Required action:
The records below are to be written out again, exactly as they appear.

==== Data for the task

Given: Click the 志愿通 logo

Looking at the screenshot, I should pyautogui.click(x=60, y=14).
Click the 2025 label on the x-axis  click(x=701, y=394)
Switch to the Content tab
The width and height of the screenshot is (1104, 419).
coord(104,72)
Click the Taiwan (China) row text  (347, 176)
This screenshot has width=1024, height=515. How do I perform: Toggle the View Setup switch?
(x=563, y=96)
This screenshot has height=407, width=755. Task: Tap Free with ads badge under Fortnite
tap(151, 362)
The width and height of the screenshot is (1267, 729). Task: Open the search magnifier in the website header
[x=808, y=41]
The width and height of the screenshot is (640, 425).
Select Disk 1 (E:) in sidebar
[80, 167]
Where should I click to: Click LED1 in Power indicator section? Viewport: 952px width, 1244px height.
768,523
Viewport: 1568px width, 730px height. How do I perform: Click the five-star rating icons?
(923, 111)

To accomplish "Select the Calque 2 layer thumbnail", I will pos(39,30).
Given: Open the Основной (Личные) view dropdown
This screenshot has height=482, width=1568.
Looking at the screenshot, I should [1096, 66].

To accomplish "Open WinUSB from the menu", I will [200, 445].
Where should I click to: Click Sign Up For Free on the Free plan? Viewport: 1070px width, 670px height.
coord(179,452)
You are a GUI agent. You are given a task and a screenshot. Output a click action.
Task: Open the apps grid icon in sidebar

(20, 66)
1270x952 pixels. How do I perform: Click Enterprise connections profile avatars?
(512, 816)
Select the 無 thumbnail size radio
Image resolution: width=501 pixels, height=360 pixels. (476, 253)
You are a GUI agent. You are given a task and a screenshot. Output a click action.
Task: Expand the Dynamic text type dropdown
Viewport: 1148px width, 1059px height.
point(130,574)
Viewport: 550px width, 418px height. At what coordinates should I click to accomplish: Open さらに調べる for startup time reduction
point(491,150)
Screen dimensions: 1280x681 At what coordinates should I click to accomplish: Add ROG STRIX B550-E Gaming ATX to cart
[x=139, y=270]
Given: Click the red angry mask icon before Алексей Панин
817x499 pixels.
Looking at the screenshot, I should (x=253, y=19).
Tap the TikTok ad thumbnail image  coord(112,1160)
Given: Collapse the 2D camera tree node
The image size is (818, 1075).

========

Solved problem:
Given: Click the 志愿通 logo

Looking at the screenshot, I should pyautogui.click(x=60, y=14).
Click the 2025 label on the x-axis  click(x=701, y=394)
Switch to the Content tab
The width and height of the screenshot is (1104, 419).
coord(104,72)
Click the Taiwan (China) row text  (347, 176)
This screenshot has width=1024, height=515. How do I perform: Toggle the View Setup switch?
(x=563, y=96)
This screenshot has height=407, width=755. Task: Tap Free with ads badge under Fortnite
tap(151, 362)
The width and height of the screenshot is (1267, 729). Task: Open the search magnifier in the website header
[x=808, y=41]
The width and height of the screenshot is (640, 425).
Select Disk 1 (E:) in sidebar
[80, 167]
Where should I click to: Click LED1 in Power indicator section? Viewport: 952px width, 1244px height.
768,523
Viewport: 1568px width, 730px height. How do I perform: Click the five-star rating icons?
(923, 111)

To accomplish "Select the Calque 2 layer thumbnail", I will pos(39,30).
Given: Open the Основной (Личные) view dropdown
This screenshot has height=482, width=1568.
Looking at the screenshot, I should [1096, 66].

To accomplish "Open WinUSB from the menu", I will [200, 445].
Where should I click to: Click Sign Up For Free on the Free plan? Viewport: 1070px width, 670px height.
coord(179,452)
You are a GUI agent. You are given a task and a screenshot. Output a click action.
Task: Open the apps grid icon in sidebar

(20, 66)
1270x952 pixels. How do I perform: Click Enterprise connections profile avatars?
(512, 816)
Select the 無 thumbnail size radio
Image resolution: width=501 pixels, height=360 pixels. (476, 253)
You are a GUI agent. You are given a task and a screenshot. Output a click action.
Task: Expand the Dynamic text type dropdown
Viewport: 1148px width, 1059px height.
point(130,574)
Viewport: 550px width, 418px height. At what coordinates should I click to accomplish: Open さらに調べる for startup time reduction
point(491,150)
Screen dimensions: 1280x681 At what coordinates should I click to accomplish: Add ROG STRIX B550-E Gaming ATX to cart
[x=139, y=270]
Given: Click the red angry mask icon before Алексей Панин
817x499 pixels.
Looking at the screenshot, I should (x=253, y=19).
Tap the TikTok ad thumbnail image  coord(112,1160)
Given: Collapse the 2D camera tree node
The image size is (818, 1075).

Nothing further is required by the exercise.